> [Task statement]: Everything in the data below is left aside except the lines from the one containing "This screenshot has width=760, height=512." through the one containing "Go back using the left arrow icon"; repeat those exactly.
### Material to process
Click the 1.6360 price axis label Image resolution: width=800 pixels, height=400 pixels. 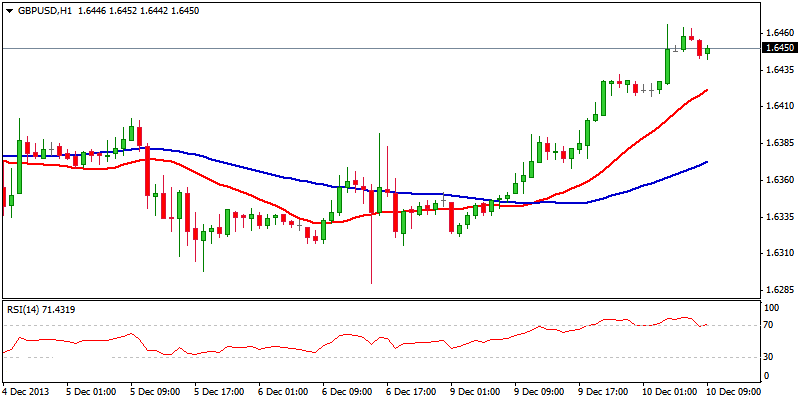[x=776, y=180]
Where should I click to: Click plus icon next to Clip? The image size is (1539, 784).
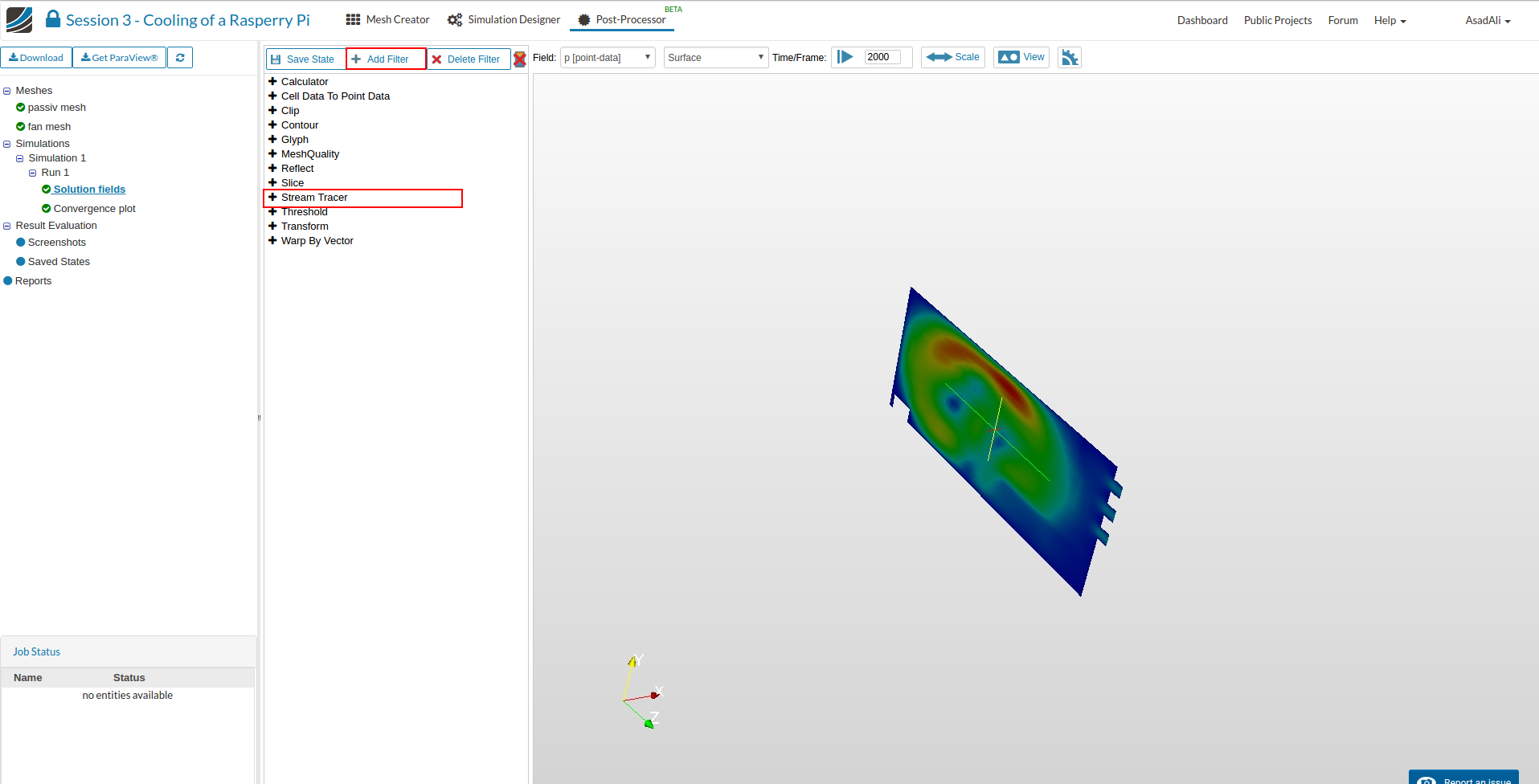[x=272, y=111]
######
### Material to process
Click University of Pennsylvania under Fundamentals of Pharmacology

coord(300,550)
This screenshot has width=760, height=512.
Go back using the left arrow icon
######
> [Exercise answer]:
This screenshot has width=760, height=512.
Go back using the left arrow icon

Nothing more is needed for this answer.